Monday, May 16, 2011
Dan Callahan

It was interesting to note lately that the nation’s four space agencies, NASA, the NRO, Missile Defense Agency and the Army’s Space and Missile Systems Command are collaborating over support tasks and mission areas that they share in common.  Things like launch infrastructure and engineering as well as strategic parts sourcing are probably on a list of common items.  When Congress fully gets hold of the idea, you may see GAO reporting on the subject, too.  This makes too much sense to not pursue.  As with all trends in the federal market, the challenge is figuring how to monetize this shift in policy and execution.


I am no soothsayer, but over the coming months, be on the lookout for similar alliances among federal agencies in the area of smart sourcing.  This will include human capital, parts, services and anything else that can be shared.  A case in point is that OMB has mandated that data centers will be combined, collapsed and otherwise virtualized.   (I believe these will be divided along the lines of security enclave boundaries that various agencies share, UNCLASS but sensitive being the most quantitative.)  We have seen similar micro trends that support the overall idea… who would ever have contemplated the Joint Base concept and purplized (i.e. joint) medical care system in the DoD (specifically, TRICARE)?


These are anathema to our parent’s generation of post WWII military organizations.   Two more examples to drive home the point: there are eleven major agencies and about sixty additional that depend on foreign language training (FLT) in order to accomplish their mission.  Wow.  If this is your area of domain expertise, to how many of these agencies is your firm selling?  And did you know that the CIA is only one of about a dozen agencies that perform serious HUMINT services.  If this is your area of focus, then how many of the dozen are you in so far? 
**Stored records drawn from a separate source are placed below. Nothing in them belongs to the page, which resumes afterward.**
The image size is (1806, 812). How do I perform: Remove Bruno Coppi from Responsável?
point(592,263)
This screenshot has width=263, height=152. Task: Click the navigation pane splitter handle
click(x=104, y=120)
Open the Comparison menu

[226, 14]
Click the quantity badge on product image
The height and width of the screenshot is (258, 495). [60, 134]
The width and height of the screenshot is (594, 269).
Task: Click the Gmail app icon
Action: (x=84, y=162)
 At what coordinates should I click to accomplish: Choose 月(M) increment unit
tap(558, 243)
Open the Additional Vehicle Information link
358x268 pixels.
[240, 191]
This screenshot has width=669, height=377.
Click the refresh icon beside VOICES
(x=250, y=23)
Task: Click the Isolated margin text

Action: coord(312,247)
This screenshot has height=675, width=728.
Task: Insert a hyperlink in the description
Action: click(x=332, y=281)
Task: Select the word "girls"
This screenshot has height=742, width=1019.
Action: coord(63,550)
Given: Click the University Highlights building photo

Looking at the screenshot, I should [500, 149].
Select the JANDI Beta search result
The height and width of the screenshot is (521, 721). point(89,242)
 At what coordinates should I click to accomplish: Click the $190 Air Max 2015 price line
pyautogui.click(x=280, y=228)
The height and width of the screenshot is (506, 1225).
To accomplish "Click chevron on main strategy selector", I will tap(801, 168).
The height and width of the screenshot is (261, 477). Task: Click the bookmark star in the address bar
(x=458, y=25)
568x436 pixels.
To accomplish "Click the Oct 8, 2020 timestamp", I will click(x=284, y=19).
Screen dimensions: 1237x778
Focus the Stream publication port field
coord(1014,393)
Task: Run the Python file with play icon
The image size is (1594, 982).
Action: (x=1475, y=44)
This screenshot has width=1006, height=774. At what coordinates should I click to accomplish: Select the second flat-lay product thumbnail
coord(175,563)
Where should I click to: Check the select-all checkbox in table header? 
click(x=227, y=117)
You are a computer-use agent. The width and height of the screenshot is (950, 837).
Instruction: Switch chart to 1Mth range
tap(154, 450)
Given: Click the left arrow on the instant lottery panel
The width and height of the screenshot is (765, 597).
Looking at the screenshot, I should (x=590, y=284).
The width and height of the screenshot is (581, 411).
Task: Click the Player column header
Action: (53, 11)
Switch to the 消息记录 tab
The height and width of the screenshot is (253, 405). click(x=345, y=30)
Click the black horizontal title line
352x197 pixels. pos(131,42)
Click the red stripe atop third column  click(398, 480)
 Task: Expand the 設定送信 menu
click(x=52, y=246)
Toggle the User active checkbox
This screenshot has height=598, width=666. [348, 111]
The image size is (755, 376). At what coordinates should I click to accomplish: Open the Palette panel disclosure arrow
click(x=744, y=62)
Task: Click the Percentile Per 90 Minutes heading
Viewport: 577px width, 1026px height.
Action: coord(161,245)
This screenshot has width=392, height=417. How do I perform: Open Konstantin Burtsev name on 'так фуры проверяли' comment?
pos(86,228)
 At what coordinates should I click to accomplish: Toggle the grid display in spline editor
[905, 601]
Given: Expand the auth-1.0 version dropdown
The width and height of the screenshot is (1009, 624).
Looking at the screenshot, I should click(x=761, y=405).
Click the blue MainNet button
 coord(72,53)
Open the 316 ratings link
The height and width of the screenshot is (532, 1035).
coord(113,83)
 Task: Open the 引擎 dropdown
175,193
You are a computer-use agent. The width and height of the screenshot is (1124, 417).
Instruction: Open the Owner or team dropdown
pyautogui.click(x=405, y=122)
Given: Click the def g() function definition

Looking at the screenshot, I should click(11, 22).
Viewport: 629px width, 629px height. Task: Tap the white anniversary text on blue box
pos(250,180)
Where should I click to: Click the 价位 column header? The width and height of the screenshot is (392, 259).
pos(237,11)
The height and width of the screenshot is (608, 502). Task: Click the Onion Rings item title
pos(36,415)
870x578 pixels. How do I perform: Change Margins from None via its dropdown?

It is atypical for a function, task or mission area to be performed (truly) by just one--and only one federal agency.  As a product or services provider, where can you take your core offering and leverage this into a different agency, but stay within your area of domain expertise?  Take some time this winter to brainstorm with both your own team and an outsider or advisor who is in a position to know the answer to this question: “Having succeeded where we have so far, what are five other logical targets that we should be pursuing?”


Good hunting.  Can you add to my examples of federal agencies creating alliances among themselves?